Among the many injuries reported were two LAPD officers who suffered minor injuries Friday after a sniper armed with an AK-47 assault rifle shot at their patrol car. Police returned fire and shot the suspected sniper in the head, wounding him.

Among the heroes were the thousands of firefighters who worked daylong shifts fighting already dangerous fires under the threat of snipers.

Many of the injured were bystanders, including reporters and photographers trying to cover the story.

Ironic scenes abounded.

Outside the Superior Courthouse, two National Guard troopers stood guard on a street corner, warily eyeing a teetering homeless man dressed in tattered tennis shoes and camouflaged fatigues just like theirs.

Freeways, which had been jammed Thursday afternoon with residents scrambling to get home, were all but deserted Friday as many of the government offices, schools and universities and the city's biggest employers were closed down.

Exclusive Rodeo Drive in Beverly Hills was virtually deserted as expensive shops remained locked up against what merchants and shoppers feared was a westward movement of the rioting.

For the second day Friday, the Los Angeles Dodgers postponed a home game.
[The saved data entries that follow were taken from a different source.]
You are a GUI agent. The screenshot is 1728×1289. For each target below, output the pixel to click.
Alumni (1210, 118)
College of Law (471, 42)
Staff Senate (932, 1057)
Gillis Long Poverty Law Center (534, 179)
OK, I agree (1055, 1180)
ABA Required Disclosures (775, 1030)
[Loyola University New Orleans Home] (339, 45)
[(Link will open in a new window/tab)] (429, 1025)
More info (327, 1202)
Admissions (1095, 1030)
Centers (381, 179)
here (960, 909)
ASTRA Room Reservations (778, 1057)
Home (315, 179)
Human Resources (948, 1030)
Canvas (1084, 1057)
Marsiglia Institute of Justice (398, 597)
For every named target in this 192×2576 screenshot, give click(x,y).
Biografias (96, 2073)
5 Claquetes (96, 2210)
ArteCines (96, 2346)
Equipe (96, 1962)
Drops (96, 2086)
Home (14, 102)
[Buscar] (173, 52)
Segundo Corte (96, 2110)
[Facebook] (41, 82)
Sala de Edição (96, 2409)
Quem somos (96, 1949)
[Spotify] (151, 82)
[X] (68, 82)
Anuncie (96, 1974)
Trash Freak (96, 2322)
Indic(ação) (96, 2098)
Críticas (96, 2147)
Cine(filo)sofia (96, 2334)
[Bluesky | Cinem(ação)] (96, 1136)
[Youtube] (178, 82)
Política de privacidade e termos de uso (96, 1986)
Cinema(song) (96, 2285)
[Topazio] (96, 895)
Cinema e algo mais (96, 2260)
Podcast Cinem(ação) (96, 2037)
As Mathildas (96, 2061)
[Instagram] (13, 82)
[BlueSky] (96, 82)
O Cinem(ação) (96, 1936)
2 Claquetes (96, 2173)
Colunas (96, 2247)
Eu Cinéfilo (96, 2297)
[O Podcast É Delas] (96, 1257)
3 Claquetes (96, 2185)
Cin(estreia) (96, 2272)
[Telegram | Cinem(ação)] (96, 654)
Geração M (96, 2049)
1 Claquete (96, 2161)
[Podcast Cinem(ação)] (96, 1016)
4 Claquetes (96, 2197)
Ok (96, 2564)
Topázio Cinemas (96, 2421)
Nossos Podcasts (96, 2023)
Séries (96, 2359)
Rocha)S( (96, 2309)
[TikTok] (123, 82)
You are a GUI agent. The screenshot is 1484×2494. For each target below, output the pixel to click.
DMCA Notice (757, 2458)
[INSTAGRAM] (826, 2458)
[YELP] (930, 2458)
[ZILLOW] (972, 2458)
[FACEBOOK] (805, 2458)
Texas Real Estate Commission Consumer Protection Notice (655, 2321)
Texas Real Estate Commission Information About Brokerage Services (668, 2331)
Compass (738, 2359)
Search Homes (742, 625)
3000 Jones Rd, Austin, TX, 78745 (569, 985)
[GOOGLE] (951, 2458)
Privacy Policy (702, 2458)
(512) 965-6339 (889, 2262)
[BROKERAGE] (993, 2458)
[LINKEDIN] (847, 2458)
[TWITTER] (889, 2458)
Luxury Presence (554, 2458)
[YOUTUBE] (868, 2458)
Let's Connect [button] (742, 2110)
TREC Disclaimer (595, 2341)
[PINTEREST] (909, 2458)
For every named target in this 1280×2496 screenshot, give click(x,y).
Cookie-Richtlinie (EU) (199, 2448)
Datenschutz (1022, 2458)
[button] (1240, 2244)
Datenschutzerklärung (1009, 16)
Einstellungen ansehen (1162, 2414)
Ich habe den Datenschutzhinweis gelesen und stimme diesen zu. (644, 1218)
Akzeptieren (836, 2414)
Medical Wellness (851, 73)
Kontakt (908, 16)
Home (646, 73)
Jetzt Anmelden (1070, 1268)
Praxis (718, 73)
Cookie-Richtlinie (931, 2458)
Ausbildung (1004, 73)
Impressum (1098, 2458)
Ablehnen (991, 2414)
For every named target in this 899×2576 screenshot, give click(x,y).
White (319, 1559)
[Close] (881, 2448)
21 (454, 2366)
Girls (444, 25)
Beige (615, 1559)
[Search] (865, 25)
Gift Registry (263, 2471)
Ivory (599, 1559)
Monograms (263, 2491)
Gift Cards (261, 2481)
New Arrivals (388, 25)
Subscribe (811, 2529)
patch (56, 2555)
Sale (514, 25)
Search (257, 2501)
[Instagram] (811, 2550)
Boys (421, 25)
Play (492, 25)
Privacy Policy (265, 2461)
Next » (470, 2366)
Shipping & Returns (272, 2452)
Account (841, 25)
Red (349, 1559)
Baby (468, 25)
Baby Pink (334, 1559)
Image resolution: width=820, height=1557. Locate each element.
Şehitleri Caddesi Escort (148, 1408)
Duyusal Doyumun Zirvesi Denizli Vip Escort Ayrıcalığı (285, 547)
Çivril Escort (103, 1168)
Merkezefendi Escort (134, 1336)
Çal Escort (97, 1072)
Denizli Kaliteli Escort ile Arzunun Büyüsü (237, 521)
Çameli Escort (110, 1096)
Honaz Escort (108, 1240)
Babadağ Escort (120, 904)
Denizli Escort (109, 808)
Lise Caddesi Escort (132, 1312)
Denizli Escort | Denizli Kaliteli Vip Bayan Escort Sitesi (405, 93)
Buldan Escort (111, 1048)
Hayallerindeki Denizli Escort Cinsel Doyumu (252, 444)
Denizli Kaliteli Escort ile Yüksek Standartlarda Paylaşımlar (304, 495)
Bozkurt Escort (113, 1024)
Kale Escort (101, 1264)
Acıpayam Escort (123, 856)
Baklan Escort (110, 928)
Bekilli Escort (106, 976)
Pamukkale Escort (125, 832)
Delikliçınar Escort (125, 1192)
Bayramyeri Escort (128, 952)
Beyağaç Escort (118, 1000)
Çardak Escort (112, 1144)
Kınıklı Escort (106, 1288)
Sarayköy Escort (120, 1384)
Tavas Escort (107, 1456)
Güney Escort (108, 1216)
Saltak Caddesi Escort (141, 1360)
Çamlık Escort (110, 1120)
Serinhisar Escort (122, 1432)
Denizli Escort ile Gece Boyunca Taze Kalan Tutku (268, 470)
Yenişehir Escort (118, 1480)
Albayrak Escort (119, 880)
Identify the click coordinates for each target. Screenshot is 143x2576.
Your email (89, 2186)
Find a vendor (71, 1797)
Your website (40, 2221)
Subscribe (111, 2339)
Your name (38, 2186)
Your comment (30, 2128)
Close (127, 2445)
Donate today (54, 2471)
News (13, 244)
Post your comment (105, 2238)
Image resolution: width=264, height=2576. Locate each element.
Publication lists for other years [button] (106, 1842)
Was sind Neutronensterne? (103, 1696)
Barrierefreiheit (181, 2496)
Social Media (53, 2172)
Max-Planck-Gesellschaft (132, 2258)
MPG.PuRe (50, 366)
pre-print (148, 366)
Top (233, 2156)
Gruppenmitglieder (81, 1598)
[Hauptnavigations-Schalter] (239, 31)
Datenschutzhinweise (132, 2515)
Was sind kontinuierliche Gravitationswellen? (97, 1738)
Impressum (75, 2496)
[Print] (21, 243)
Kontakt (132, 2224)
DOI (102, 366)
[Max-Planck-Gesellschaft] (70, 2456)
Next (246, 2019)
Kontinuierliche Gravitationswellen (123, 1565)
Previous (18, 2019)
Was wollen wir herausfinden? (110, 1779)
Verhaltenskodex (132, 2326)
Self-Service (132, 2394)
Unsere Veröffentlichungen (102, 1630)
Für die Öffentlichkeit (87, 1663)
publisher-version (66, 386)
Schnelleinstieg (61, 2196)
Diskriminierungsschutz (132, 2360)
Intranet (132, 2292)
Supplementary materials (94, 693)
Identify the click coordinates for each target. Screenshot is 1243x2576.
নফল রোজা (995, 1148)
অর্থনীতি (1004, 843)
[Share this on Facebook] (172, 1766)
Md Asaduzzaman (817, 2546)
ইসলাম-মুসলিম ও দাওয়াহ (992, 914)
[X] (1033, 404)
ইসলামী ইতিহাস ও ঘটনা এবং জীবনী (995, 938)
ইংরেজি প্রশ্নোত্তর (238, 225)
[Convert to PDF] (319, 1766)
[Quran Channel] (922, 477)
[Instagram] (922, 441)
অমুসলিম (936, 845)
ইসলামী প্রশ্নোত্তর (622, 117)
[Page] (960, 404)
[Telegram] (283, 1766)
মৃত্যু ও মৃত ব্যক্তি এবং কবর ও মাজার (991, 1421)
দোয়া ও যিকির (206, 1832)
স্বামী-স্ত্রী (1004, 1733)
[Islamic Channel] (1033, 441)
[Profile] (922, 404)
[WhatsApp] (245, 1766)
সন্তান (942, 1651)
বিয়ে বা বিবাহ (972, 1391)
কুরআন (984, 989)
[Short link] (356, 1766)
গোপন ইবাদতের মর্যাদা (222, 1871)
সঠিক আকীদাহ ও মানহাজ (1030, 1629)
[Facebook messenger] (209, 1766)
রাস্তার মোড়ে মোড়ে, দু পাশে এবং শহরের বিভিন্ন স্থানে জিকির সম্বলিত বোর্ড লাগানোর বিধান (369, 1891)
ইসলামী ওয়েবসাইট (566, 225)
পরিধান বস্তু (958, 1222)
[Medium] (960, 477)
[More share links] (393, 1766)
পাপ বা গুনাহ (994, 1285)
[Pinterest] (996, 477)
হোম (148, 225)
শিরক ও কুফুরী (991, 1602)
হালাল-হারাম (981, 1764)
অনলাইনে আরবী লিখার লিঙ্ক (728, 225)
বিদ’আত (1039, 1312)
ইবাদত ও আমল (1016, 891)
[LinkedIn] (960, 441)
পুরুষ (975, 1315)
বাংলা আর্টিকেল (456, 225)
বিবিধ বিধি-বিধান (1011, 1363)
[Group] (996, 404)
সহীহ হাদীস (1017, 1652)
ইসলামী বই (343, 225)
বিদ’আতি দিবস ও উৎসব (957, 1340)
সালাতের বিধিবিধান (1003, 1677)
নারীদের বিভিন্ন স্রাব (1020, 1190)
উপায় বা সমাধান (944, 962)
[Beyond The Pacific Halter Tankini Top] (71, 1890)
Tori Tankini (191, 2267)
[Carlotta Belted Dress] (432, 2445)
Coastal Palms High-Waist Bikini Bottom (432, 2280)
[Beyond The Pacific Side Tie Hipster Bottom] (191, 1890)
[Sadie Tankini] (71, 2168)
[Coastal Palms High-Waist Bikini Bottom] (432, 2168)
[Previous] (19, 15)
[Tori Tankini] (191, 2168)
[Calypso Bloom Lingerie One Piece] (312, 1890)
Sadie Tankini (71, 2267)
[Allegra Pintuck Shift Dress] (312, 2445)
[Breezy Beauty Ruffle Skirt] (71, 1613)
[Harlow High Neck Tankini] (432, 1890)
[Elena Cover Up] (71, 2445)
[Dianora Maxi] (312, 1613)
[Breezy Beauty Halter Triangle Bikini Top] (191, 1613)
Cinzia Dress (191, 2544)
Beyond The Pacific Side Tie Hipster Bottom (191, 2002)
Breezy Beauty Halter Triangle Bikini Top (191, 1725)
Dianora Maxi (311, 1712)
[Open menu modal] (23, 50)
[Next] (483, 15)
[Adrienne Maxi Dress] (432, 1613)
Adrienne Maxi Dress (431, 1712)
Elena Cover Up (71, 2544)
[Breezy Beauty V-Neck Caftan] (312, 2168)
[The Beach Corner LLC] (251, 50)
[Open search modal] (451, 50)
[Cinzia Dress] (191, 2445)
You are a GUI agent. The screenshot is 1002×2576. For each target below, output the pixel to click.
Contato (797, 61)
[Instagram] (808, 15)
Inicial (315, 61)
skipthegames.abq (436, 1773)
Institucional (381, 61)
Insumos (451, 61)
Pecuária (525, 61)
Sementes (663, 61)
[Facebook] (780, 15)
In addition, the Los Angeles Lakers' NBA playoff game against the Portland Trailblazers was postponed, as Thursday's scheduled Los Angeles Clippers-Utah Jazz game had been.

Countywide Cinco de Mayo holiday celebrations, a Van Halen rock concert and other cultural events were called off rather than run the risk created by large gatherings.

The Southern California Rapid Transit District, which had shut down bus and train service overnight, resumed daylight-hour schedules but continued to keep buses out of the most dangerous sections of South Los Angeles.

The King brutality trial verdicts handed down Wednesday in nearby Simi Valley outraged thousands, particularly blacks and other racial minorities. The violence began at a single intersection as fistfights, bottle and rock throwing, and looting of stores and quickly escalated into a fiery riot that overwhelmed police and firefighters.

The verdicts and the resulting rampage sparked similar actions in cities across the country.

Rioting, arson and violence were reported in Seattle, San Francisco, Boston, Philadelpha, Las Vegas, Atlanta; Madison, Wis.; Detroit; Charleston, S.C.; Gary, Ind.; Toledo, Ohio; Normal, Ill.; and St. Louis.

A trial of a black Dallas government official was recessed because of death threats to the jury, while the mayors of New York and Chicago appealed for their cities to remain calm as fear and rumors of impending violence ran rampant.

The wave of destruction, which had been focused on businesses, spread to houses and apartments later Thursday, many of those structures enflamed when fire spread from neighboring commercial buildings.

While the crime spree subsided during the curfew hours, daybreak brought new fires in South Los Angeles, Koreatown and other already devastated parts of the city.

In addition, earlier fires that had not been thoroughly doused were springing back to life, compounding the problems facing exhausted fire crews.

Looters, who in many areas included small children and whole families, smashed windows and broke down doors to barge into stores and businesses, risking arrest and even their lives to grab merchandise from expensive appliances and furniture to ice cream and candy bars.

Others were caught up in the chaos. In one heart-wrenching scene, two tiny Hispanic children arrived at a shuttered grocery store with money in their hands to buy flour for tortillas. The store was closed because other people, including some children, had stripped its shelves. The bewildered kids looked up at a reporter and said, ''Muy malo (very bad).''

The most intense destruction and mayhem remained in South Los Angeles, where rioters, mostly black and Hispanic, demolished hundreds of stores and businesses, often torching the buildings after they scavenged the aisles where only days before they were doing their regular shopping.